© Andrew Milligan/Press Association
Even the Scotsman admitted that NHS Scotland did not experience the humanitarian disaster of Winter 2017/18, suffered elsewhere in the UK:
‘It is clear – both statistically and anecdotally – that the crisis is not, currently, as extreme in Scotland. Flu rates have doubled since last year and A&E admissions are up by 20 per cent, with some people waiting longer than four hours for treatment, but though non-urgent operations have been postponed in some areas, there has been no blanket cancellation.’

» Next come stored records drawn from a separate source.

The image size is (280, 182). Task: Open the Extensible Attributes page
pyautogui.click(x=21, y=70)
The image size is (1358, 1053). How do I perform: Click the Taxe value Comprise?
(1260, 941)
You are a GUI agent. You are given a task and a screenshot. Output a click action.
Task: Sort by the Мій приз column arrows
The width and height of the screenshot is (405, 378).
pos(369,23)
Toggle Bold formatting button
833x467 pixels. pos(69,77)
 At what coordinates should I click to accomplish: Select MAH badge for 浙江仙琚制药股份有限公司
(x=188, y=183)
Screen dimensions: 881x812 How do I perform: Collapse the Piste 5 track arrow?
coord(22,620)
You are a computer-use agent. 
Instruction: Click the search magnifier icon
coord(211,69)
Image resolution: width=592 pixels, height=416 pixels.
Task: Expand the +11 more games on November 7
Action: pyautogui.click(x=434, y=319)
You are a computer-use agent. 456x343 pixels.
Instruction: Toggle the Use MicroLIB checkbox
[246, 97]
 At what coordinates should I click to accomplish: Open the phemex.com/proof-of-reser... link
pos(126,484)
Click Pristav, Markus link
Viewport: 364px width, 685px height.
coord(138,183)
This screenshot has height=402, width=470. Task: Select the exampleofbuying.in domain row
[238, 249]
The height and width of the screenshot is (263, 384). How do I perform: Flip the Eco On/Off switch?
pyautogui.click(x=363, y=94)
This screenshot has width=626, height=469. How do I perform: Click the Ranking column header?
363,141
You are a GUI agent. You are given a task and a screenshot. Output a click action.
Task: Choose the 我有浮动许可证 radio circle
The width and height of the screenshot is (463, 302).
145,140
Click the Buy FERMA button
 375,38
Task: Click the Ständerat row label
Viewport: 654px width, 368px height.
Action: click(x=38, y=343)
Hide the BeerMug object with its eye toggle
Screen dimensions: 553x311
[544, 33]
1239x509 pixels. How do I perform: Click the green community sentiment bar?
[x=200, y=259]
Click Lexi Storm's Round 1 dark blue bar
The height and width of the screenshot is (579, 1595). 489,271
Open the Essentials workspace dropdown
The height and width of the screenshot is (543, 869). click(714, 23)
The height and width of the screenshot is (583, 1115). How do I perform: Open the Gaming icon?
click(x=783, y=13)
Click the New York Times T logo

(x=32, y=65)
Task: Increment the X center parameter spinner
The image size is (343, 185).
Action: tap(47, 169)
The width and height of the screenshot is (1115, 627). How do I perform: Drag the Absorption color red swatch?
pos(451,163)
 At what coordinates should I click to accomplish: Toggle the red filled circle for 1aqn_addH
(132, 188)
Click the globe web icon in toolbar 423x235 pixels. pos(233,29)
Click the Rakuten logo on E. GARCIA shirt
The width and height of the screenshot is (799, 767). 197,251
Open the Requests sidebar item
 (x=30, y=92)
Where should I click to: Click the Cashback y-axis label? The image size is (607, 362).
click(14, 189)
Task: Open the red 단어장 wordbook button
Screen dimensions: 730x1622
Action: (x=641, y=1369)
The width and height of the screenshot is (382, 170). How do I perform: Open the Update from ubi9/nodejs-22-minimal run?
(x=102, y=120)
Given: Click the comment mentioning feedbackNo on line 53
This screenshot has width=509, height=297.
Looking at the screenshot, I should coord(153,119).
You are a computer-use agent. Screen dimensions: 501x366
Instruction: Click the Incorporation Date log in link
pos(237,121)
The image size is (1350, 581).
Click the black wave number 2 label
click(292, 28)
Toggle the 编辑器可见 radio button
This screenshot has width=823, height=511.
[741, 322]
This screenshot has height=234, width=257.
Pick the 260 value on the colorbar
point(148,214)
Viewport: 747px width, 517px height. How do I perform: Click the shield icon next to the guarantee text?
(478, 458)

Despite this, the Scottish government has acted early to make sure there is no such development in the Winter to come. See this from news.gov.scot yesterday:
‘A further £10 million will be allocated to NHS boards to help cope with added pressures over the winter months. Provided earlier than ever before, the funding, which comes on top of the £9 million already allocated to support unscheduled care all year round, will allow health boards to put robust plans in place quickly. The investment will support health and social care services to increase weekend discharges where patients are fit to go home. Traditionally, the weekend discharge rate is lower than during the week, leading to a backlog of delay going into a Monday morning.’
Evidence of NHS Scotland’s resilience in the Winter of 2017/2018 was reported here:
As the Herald attempts to worry us with 0.58% of nurses planning to work abroad, official statistics show NHS Scotland has many more nurses per head of population than crisis-ridden NHS England, after 10 years of SNP administration.